Data for locating words and elements:
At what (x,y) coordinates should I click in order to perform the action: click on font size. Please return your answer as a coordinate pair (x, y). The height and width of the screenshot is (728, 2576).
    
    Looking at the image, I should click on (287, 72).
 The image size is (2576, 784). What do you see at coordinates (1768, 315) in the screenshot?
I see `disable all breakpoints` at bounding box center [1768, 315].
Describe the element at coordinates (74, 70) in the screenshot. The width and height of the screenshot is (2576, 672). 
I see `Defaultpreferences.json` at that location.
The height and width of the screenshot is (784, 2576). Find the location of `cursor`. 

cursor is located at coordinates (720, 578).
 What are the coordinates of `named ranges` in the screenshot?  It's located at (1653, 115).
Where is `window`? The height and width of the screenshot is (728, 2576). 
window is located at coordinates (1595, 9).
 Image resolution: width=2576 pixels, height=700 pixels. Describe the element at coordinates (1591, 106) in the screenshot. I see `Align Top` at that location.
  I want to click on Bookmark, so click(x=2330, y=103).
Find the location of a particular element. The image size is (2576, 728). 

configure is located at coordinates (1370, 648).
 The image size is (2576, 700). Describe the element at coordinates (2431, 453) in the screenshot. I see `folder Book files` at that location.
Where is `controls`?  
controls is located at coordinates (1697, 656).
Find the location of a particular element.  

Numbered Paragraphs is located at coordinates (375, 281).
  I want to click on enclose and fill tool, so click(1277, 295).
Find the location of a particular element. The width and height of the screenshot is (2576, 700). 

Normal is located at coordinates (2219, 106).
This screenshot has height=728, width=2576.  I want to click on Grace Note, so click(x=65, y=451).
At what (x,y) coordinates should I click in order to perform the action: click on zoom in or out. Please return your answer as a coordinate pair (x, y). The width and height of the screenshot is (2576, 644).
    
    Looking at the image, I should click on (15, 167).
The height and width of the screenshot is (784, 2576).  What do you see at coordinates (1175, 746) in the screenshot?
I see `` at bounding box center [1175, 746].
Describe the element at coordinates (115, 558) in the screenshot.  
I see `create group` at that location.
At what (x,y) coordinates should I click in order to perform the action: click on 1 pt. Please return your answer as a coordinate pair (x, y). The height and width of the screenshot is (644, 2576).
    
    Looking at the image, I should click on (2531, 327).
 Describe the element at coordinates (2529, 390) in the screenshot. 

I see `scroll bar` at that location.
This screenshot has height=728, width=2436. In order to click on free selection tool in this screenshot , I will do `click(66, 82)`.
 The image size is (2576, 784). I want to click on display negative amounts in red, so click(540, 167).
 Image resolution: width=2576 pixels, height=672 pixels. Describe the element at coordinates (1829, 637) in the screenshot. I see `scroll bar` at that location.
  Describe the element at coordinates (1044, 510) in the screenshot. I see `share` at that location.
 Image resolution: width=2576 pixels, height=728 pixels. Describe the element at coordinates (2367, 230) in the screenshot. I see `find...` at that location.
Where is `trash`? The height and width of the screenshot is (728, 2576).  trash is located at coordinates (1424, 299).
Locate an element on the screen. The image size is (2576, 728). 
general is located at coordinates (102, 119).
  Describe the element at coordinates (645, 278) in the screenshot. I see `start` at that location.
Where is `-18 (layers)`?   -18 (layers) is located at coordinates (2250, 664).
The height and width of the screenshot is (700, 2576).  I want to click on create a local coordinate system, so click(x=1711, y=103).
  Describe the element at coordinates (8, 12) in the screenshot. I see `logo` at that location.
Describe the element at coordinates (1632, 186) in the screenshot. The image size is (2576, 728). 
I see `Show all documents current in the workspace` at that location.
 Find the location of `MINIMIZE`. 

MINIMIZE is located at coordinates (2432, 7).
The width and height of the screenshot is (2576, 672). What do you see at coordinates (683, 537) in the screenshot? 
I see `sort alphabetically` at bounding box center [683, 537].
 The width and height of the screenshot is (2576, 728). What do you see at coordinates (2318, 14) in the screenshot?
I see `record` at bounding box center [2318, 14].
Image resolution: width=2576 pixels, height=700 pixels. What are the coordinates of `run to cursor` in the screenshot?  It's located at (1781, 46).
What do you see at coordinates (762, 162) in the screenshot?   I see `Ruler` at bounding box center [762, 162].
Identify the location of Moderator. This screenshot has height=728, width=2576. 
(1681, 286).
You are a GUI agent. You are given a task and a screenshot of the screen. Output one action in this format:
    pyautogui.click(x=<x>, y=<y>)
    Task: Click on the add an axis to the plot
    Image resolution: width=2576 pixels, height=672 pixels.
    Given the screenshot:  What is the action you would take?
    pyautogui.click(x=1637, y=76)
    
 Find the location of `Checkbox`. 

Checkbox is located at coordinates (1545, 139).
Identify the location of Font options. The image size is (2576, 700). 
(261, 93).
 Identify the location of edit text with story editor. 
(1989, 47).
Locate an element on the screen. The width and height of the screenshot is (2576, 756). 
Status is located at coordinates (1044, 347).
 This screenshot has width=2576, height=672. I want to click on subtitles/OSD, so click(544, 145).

• Given exercise: Copy out all of the lines above without changing anything.

• Correct answer:
At what (x,y) coordinates should I click in order to perform the action: click on font size. Please return your answer as a coordinate pair (x, y). The height and width of the screenshot is (728, 2576).
    
    Looking at the image, I should click on (287, 72).
 The image size is (2576, 784). What do you see at coordinates (1768, 315) in the screenshot?
I see `disable all breakpoints` at bounding box center [1768, 315].
Describe the element at coordinates (74, 70) in the screenshot. The width and height of the screenshot is (2576, 672). 
I see `Defaultpreferences.json` at that location.
The height and width of the screenshot is (784, 2576). Find the location of `cursor`. 

cursor is located at coordinates (720, 578).
 What are the coordinates of `named ranges` in the screenshot?  It's located at (1653, 115).
Where is `window`? The height and width of the screenshot is (728, 2576). 
window is located at coordinates (1595, 9).
 Image resolution: width=2576 pixels, height=700 pixels. Describe the element at coordinates (1591, 106) in the screenshot. I see `Align Top` at that location.
  I want to click on Bookmark, so click(x=2330, y=103).
Find the location of a particular element. The image size is (2576, 728). 

configure is located at coordinates (1370, 648).
 The image size is (2576, 700). Describe the element at coordinates (2431, 453) in the screenshot. I see `folder Book files` at that location.
Where is `controls`?  
controls is located at coordinates (1697, 656).
Find the location of a particular element.  

Numbered Paragraphs is located at coordinates (375, 281).
  I want to click on enclose and fill tool, so click(1277, 295).
Find the location of a particular element. The width and height of the screenshot is (2576, 700). 

Normal is located at coordinates (2219, 106).
This screenshot has height=728, width=2576.  I want to click on Grace Note, so click(x=65, y=451).
At what (x,y) coordinates should I click in order to perform the action: click on zoom in or out. Please return your answer as a coordinate pair (x, y). The width and height of the screenshot is (2576, 644).
    
    Looking at the image, I should click on (15, 167).
The height and width of the screenshot is (784, 2576).  What do you see at coordinates (1175, 746) in the screenshot?
I see `` at bounding box center [1175, 746].
Describe the element at coordinates (115, 558) in the screenshot.  
I see `create group` at that location.
At what (x,y) coordinates should I click in order to perform the action: click on 1 pt. Please return your answer as a coordinate pair (x, y). The height and width of the screenshot is (644, 2576).
    
    Looking at the image, I should click on (2531, 327).
 Describe the element at coordinates (2529, 390) in the screenshot. 

I see `scroll bar` at that location.
This screenshot has height=728, width=2436. In order to click on free selection tool in this screenshot , I will do `click(66, 82)`.
 The image size is (2576, 784). I want to click on display negative amounts in red, so click(540, 167).
 Image resolution: width=2576 pixels, height=672 pixels. Describe the element at coordinates (1829, 637) in the screenshot. I see `scroll bar` at that location.
  Describe the element at coordinates (1044, 510) in the screenshot. I see `share` at that location.
 Image resolution: width=2576 pixels, height=728 pixels. Describe the element at coordinates (2367, 230) in the screenshot. I see `find...` at that location.
Where is `trash`? The height and width of the screenshot is (728, 2576).  trash is located at coordinates (1424, 299).
Locate an element on the screen. The image size is (2576, 728). 
general is located at coordinates (102, 119).
  Describe the element at coordinates (645, 278) in the screenshot. I see `start` at that location.
Where is `-18 (layers)`?   -18 (layers) is located at coordinates (2250, 664).
The height and width of the screenshot is (700, 2576).  I want to click on create a local coordinate system, so click(x=1711, y=103).
  Describe the element at coordinates (8, 12) in the screenshot. I see `logo` at that location.
Describe the element at coordinates (1632, 186) in the screenshot. The image size is (2576, 728). 
I see `Show all documents current in the workspace` at that location.
 Find the location of `MINIMIZE`. 

MINIMIZE is located at coordinates (2432, 7).
The width and height of the screenshot is (2576, 672). What do you see at coordinates (683, 537) in the screenshot? 
I see `sort alphabetically` at bounding box center [683, 537].
 The width and height of the screenshot is (2576, 728). What do you see at coordinates (2318, 14) in the screenshot?
I see `record` at bounding box center [2318, 14].
Image resolution: width=2576 pixels, height=700 pixels. What are the coordinates of `run to cursor` in the screenshot?  It's located at (1781, 46).
What do you see at coordinates (762, 162) in the screenshot?   I see `Ruler` at bounding box center [762, 162].
Identify the location of Moderator. This screenshot has height=728, width=2576. 
(1681, 286).
You are a GUI agent. You are given a task and a screenshot of the screen. Output one action in this format:
    pyautogui.click(x=<x>, y=<y>)
    Task: Click on the add an axis to the plot
    Image resolution: width=2576 pixels, height=672 pixels.
    Given the screenshot:  What is the action you would take?
    pyautogui.click(x=1637, y=76)
    
 Find the location of `Checkbox`. 

Checkbox is located at coordinates (1545, 139).
Identify the location of Font options. The image size is (2576, 700). 
(261, 93).
 Identify the location of edit text with story editor. 
(1989, 47).
Locate an element on the screen. The width and height of the screenshot is (2576, 756). 
Status is located at coordinates (1044, 347).
 This screenshot has width=2576, height=672. I want to click on subtitles/OSD, so click(544, 145).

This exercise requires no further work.